The question of whether bitcoin is a safe haven or a risk asset remains a topic of debate. James Seyffart, an analyst with expertise in commodities, shared his insights on this issue, saying that “[BlackRock doesn’t] want to call it a risk asset. They think it’s a safe haven asset.” Seyffart pointed out that BlackRock, the world’s largest asset manager, has started to view bitcoin as more of a safe haven, which could influence how other institutions perceive the asset.
However, recent market trends suggest a different narrative. A report by CryptoQuant indicates that bitcoin has recently diverged from gold, with bitcoin prices falling while gold has reached new record highs. This shift has resulted in a negative correlation between the two assets. “This negative correlation typically signals a risk-averse environment where investors are choosing traditional safe-haven assets like gold over more speculative ones like bitcoin,” CryptoQuant noted.

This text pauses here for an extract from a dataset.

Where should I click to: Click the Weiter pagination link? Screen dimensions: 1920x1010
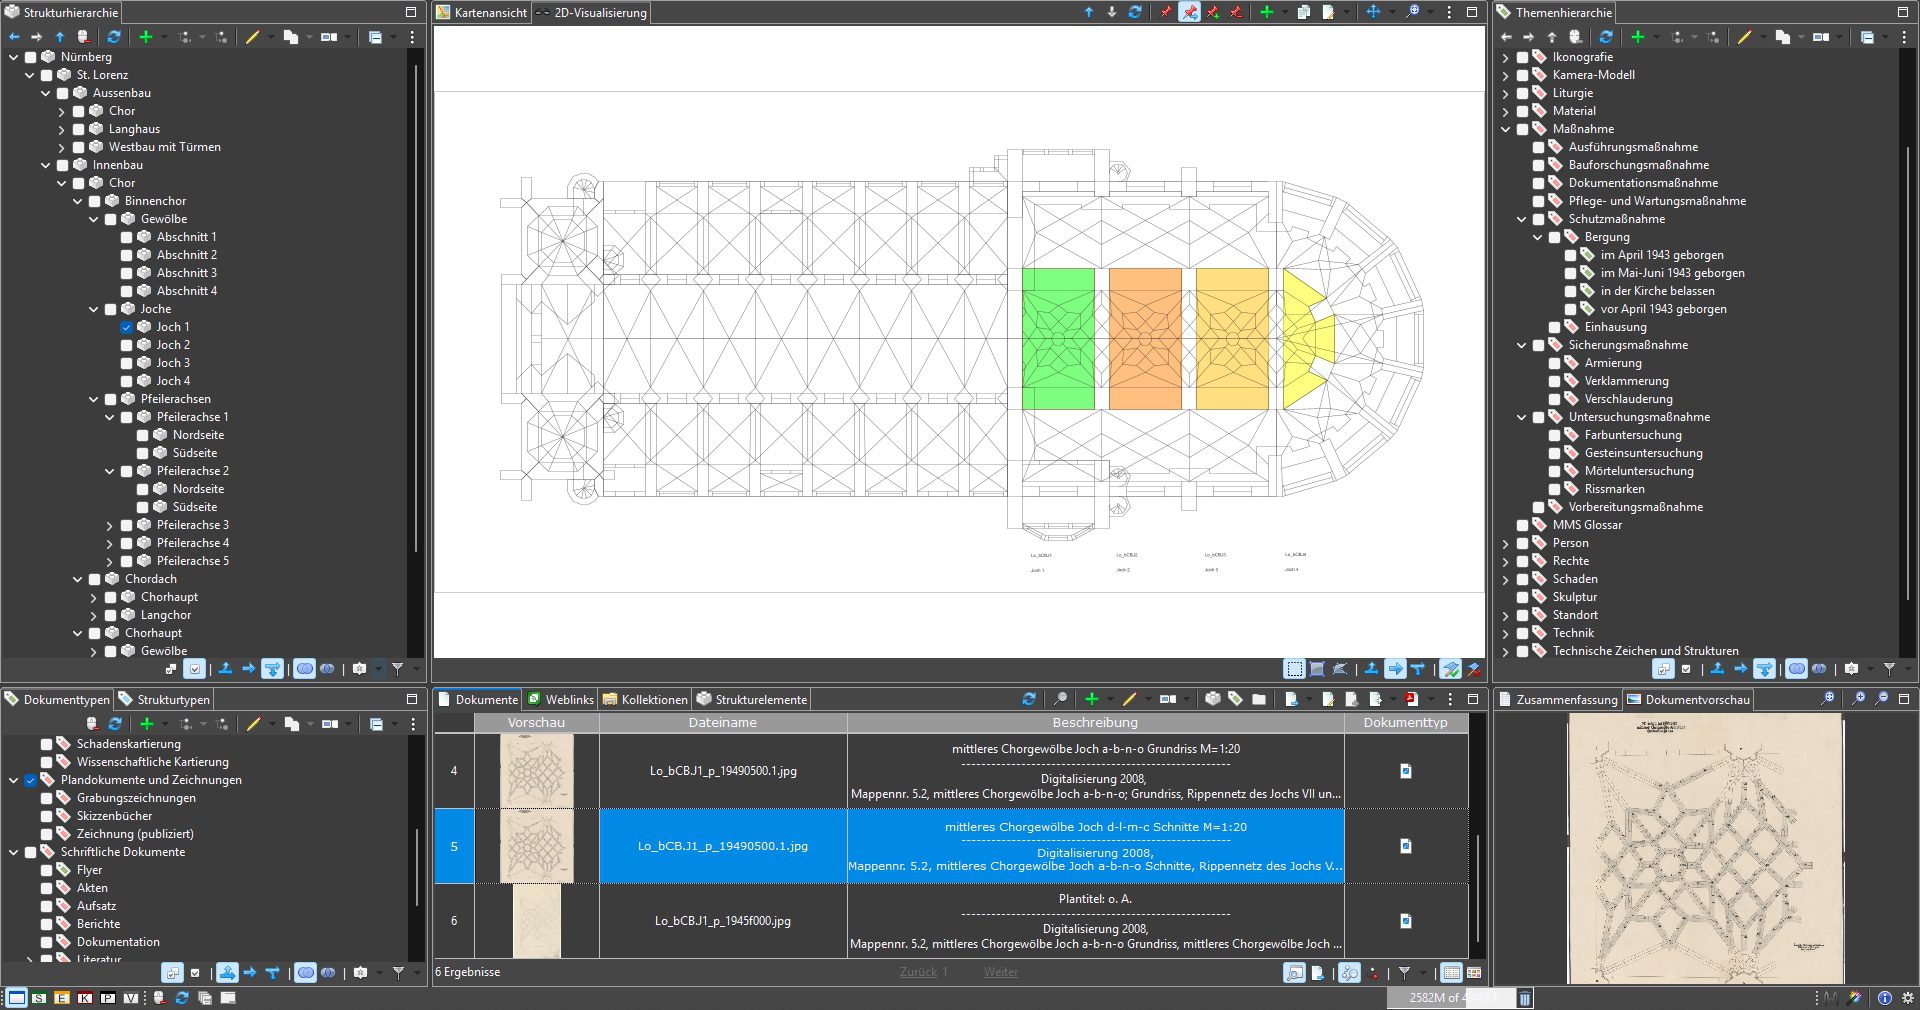pos(1000,972)
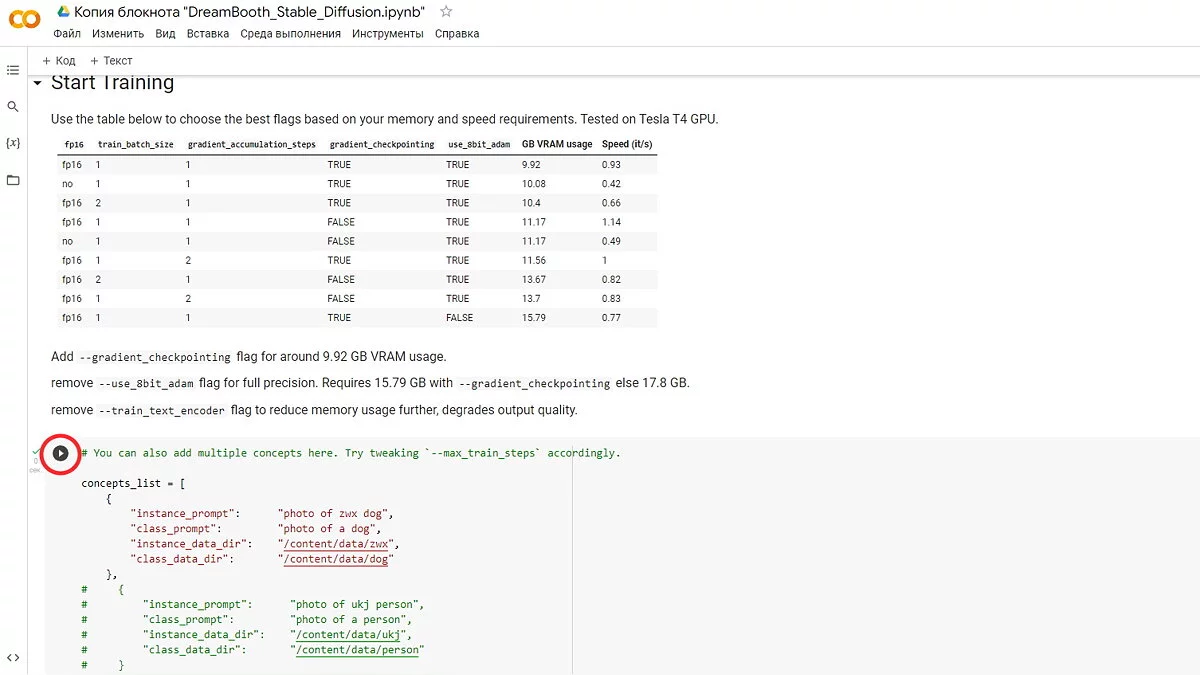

As the Fed considers its next move, the crypto market is poised for potential changes. While a rate cut could lead to increased interest in cryptocurrencies, particularly as concerns about currency debasement grow, the long-term impact remains uncertain. With differing opinions on whether bitcoin is a safe haven or a risk asset, the market’s reaction to the Fed’s decision will be closely monitored in the days ahead.